Using Optuna to Search for Tiny RL Policies by@jfpettit

Using Optuna to Search for Tiny RL Policies

Jacob Pettit HackerNoon profile picture

Jacob Pettit

ML researcher, blogging about reinforcement learning, machine learning, and AI.

All image credit to maintainers of the CMA-ES library on GitHub. Image source.

Link to code on GitHub

Recently, I needed to search for trivial policies in an environment. These policies were simple things, like always take the same action, or every K steps take the same action, etc. In order to optimize these trivial policies as much as possible, I turned to the Optuna framework. But as I dove into their documentation, I found that they’ve got a nice set of optimizers and I began to wonder: What if I searched for not-so-trivial policies?

Could I search for all of the parameters for one small neural network layer and get good performance? The answer, we’ll see, is yes… in some environments.

The Setup

I decided to keep it simple and experiment with two policies: one I’m calling a “dense Gaussian policy” and the other I’m calling a “dense policy”. I think these names are technically correct but they also can sound pretty opaque, so I’ll explain what I mean. Check out my code at this link if you’re interested.

The Policies

Both policies are similar to a 1-layer neural network: we compute the output by taking the dot-product of the input with an array of weights, W. In this case, the input is the observations (S) from the environment, and the output is the action we want to take, so the weight array (W) has the shape (observation_dimension, action_dimension).

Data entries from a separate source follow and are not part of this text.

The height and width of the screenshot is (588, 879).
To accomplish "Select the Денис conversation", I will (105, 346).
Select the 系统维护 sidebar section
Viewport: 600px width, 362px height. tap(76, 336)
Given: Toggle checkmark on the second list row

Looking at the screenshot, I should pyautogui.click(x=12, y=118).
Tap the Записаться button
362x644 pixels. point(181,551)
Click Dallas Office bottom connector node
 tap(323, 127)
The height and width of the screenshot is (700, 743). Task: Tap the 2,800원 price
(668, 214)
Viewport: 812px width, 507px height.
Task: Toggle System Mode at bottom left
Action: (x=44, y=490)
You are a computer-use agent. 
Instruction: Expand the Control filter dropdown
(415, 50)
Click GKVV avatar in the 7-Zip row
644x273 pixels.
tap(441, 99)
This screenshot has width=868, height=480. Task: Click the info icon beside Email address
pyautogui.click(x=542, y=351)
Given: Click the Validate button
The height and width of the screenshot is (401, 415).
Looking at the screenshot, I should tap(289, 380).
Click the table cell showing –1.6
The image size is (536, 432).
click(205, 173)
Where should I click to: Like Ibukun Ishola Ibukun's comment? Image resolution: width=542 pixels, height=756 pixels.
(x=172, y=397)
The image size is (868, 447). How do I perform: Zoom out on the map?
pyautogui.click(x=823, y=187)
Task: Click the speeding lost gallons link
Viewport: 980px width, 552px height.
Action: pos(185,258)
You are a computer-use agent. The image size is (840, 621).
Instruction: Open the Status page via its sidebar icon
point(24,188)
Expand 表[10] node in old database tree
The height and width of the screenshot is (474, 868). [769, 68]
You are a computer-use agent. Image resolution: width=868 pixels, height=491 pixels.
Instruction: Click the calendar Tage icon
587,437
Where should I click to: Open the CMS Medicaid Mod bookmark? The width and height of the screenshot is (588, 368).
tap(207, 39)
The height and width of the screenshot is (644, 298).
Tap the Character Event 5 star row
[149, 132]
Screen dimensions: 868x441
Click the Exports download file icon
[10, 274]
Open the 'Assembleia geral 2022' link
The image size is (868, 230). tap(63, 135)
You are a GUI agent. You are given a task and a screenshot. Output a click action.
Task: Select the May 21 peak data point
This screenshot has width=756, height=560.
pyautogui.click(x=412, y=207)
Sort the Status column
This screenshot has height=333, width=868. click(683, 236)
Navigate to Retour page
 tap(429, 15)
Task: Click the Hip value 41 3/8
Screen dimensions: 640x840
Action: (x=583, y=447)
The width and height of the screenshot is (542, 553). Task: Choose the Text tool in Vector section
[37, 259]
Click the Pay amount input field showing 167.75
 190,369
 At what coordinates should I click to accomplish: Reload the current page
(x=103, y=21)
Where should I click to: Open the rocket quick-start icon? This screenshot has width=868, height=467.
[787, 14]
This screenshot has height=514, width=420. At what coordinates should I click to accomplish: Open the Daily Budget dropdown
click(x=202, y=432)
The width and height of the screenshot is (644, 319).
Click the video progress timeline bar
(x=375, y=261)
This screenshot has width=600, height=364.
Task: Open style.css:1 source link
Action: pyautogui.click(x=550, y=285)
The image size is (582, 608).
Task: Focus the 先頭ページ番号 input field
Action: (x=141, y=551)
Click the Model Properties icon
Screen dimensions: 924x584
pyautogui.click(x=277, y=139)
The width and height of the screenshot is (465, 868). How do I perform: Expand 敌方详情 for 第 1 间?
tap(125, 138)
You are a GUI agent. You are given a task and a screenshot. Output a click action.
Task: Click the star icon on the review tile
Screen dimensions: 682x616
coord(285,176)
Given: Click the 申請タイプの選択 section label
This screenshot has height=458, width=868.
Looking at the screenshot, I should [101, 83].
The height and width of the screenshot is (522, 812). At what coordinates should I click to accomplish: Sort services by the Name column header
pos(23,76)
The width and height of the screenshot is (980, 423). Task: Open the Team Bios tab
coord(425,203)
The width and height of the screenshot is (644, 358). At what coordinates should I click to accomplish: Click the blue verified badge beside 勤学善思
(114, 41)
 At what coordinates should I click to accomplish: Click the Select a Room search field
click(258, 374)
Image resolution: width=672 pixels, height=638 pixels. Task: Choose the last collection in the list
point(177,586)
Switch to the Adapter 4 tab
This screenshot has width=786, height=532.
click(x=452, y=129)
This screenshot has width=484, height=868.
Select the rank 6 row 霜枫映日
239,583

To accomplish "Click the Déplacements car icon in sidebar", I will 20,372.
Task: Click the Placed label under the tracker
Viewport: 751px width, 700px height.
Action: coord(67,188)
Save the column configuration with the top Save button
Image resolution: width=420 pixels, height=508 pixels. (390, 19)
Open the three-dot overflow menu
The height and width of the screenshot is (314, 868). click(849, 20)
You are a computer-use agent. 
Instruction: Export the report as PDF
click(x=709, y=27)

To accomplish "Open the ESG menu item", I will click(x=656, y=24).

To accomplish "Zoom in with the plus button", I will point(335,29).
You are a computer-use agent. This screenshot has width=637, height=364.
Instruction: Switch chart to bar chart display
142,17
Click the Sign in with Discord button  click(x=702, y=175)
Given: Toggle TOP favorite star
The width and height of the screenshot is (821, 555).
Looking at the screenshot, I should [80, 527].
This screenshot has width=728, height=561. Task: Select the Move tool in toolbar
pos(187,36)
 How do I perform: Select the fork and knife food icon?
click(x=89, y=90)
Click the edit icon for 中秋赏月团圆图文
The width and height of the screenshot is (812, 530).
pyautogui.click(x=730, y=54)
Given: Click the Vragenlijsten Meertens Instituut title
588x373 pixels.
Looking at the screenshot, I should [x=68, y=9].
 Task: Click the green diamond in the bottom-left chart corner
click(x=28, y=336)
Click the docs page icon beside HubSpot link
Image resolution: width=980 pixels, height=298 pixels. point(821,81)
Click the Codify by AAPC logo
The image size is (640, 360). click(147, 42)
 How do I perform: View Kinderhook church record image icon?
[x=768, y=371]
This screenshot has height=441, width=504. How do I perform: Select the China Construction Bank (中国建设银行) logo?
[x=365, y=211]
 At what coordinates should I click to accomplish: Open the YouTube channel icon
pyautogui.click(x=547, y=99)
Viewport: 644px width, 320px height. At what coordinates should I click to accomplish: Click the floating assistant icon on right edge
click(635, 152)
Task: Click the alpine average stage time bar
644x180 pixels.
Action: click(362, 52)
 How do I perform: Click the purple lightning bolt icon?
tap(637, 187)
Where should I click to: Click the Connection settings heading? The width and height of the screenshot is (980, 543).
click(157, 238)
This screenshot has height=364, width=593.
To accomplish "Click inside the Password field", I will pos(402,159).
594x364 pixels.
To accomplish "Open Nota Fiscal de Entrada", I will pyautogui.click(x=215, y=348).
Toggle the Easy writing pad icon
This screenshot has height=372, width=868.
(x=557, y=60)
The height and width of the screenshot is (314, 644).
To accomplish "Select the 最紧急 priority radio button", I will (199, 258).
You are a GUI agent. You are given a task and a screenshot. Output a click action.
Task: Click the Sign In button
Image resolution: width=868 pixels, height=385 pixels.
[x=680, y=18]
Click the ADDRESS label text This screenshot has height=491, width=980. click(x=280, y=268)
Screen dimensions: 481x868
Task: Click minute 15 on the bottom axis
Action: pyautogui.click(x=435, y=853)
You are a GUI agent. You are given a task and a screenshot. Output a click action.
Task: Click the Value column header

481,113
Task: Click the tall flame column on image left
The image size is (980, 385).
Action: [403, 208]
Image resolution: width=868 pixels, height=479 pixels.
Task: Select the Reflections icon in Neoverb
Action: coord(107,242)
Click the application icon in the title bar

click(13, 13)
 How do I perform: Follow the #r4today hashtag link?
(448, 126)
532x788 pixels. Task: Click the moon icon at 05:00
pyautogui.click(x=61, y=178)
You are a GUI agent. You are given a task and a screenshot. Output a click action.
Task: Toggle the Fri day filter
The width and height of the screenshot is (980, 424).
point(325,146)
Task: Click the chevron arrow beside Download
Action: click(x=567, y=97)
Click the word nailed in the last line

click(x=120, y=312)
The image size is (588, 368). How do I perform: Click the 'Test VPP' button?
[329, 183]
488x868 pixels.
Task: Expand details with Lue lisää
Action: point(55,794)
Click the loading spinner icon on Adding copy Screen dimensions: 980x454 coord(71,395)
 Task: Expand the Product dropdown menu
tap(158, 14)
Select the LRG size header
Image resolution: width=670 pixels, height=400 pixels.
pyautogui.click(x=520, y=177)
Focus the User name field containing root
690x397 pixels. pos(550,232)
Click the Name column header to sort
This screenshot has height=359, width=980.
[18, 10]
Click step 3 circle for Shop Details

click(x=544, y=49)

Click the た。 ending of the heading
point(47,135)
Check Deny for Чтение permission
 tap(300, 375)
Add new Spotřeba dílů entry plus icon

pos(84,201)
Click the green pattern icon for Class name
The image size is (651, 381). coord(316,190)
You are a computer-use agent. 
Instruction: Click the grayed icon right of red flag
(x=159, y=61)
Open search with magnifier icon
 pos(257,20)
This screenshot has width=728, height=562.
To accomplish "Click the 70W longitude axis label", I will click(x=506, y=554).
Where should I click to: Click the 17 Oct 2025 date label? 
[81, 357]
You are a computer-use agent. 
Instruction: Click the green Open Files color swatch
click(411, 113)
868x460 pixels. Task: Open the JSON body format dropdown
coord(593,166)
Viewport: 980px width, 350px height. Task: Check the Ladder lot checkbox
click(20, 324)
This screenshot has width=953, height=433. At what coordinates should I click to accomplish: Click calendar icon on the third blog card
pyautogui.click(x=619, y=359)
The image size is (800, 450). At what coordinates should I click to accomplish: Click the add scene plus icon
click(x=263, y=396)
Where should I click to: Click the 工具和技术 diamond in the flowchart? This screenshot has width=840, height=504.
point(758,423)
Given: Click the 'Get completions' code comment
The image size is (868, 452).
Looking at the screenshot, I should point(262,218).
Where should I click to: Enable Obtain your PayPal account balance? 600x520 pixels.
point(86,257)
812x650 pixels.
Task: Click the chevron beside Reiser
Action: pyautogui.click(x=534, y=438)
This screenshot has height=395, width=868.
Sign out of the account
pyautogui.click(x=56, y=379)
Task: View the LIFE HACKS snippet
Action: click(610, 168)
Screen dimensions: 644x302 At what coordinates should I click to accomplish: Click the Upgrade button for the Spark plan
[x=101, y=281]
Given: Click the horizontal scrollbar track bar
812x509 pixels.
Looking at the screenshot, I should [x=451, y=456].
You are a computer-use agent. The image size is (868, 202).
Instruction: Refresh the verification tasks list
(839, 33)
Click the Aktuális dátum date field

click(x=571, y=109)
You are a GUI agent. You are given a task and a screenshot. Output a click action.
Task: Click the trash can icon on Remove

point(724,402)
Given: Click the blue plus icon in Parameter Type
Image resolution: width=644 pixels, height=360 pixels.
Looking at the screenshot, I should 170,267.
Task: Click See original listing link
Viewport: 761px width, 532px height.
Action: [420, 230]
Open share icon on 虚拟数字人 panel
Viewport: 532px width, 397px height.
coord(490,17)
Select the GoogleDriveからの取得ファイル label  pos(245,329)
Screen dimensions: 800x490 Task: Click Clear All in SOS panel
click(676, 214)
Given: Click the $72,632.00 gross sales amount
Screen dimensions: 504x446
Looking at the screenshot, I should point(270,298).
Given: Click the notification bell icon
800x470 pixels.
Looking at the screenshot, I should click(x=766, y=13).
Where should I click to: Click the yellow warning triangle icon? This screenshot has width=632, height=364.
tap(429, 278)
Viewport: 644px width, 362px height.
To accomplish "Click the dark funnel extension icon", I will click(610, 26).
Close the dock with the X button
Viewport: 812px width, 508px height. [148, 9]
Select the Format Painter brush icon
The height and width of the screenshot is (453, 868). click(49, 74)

In the “dense policy” the output of the dot product is the action, so we’re done! In the “dense gaussian policy”, the resulting vector of the dot product between S and W has shape equal to action_dimension and is used as the µ (mu, or mean) vector for a Gaussian distribution. We also store a variance (σ) vector in the layer and then we sample our actions from the resulting Gaussian distribution. Like this:

µ =, observations)
action = µ + np.random.randn(env.action_space.shape[0]) * σ

I’ll break down the two lines of code above: In line 1, we take the dot product of W and the input observations and get µ (the mean of our distribution). In line 2, we use NumPy’s randn function to sample from a unit Gaussian distribution (mean 0 and variance 1). By adding µ to the sample from randn, we shift the mean from 0 to µ. Then, when we multiply the sample from randn by σ, its variance gets scaled to match σ.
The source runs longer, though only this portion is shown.